Build endurance, mental resilience, and fuelling practice.

Why it matters
The long run grows your aerobic capacity and rehearses the marathon mindset. Most of the adaptation happens in the recovery afterwards.
Effort cue
Easy throughout — start slower than you think.
Pacing
Hold conversational pace from the first step. Negative-split if anything.
Beginner tip
Walk breaks are not failure — they're a smart pacing tool used by elites. Run/walk longer runs build endurance just as well.
After
Refuel within 30–60 min (carbs + protein). Easy day or rest tomorrow. Fatigue after long runs is normal.
Mindset
This is real marathon territory. You're showing your future self what you're made of.
Warm-up / cooldown
5 min walk into it. Walk the last 2–3 min as a cooldown.

Intervals

RPE 7–8

Build speed, leg turnover, and aerobic ceiling.

Why it matters
Short, harder repeats teach the body to run efficiently. The recovery between reps is where the adaptation lives.
Effort cue
Hard but controlled — not all-out.
Pacing
Each rep at a pace you could hold for a 5K race effort. Easy jog between.
Beginner tip
Skip this session if you're new or feeling fatigued — easy miles always come first.
After
Easy day or rest tomorrow. Legs will feel heavy — that's normal.
Mindset
You don't need to win the workout.
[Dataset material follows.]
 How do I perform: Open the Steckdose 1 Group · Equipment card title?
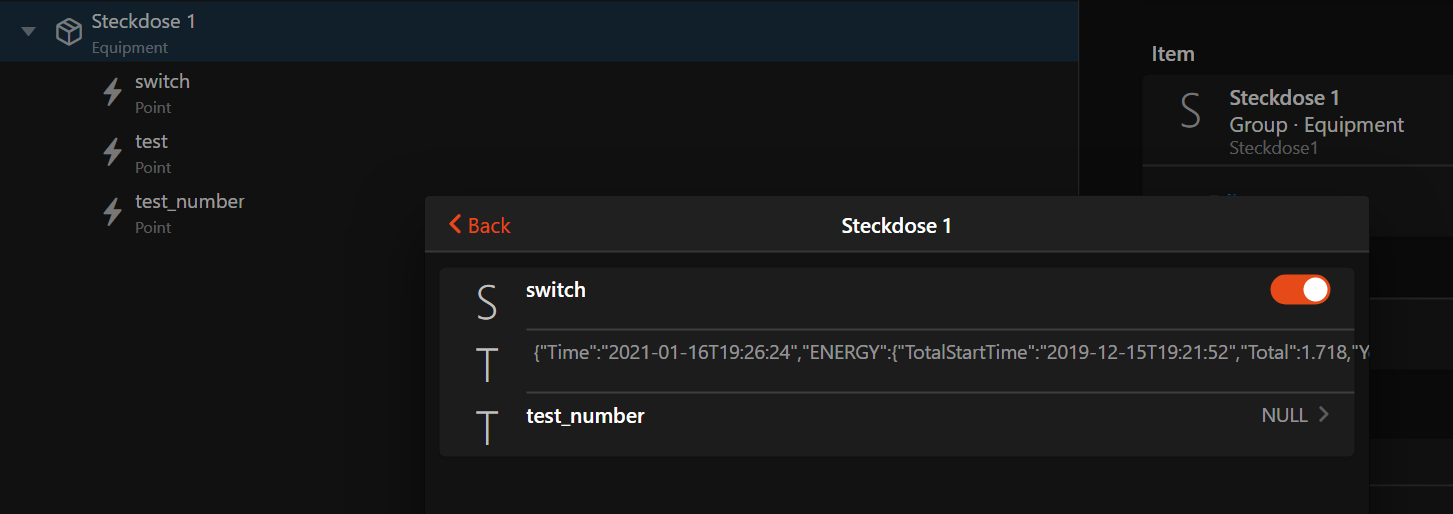tap(1284, 98)

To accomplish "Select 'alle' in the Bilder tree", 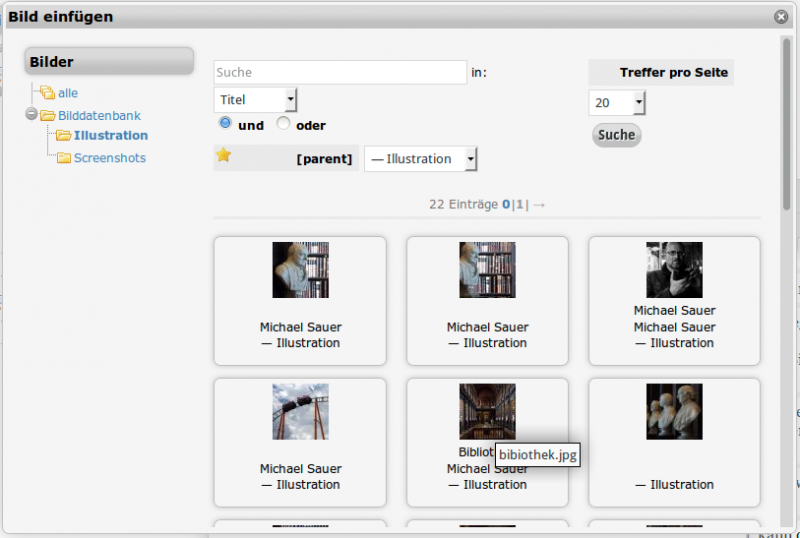I will click(67, 93).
Even effort across reps is the goal.
Warm-up / cooldown
10 min easy jog + 4×20s strides before. 5–10 min easy jog after.

Strength session

RPE 6–7

Build durable, injury-resistant marathon legs.

Why it matters
Stronger runners stay healthy and run more economically. 30–40 minutes, twice a week, is plenty.
Effort cue
Work hard, leave 1–2 reps in reserve.
Pacing
Compound lifts and single-leg work. Slow, controlled tempo.
Beginner tip
Bodyweight work counts. You don't need a gym to build runner-proof legs.
After
Some next-day soreness is normal. Stay hydrated.
Mindset
This is the work that protects your marathon journey months from now.

Effort cues use perceived effort (RPE), not heart-rate prescriptions. Non-medical guidance.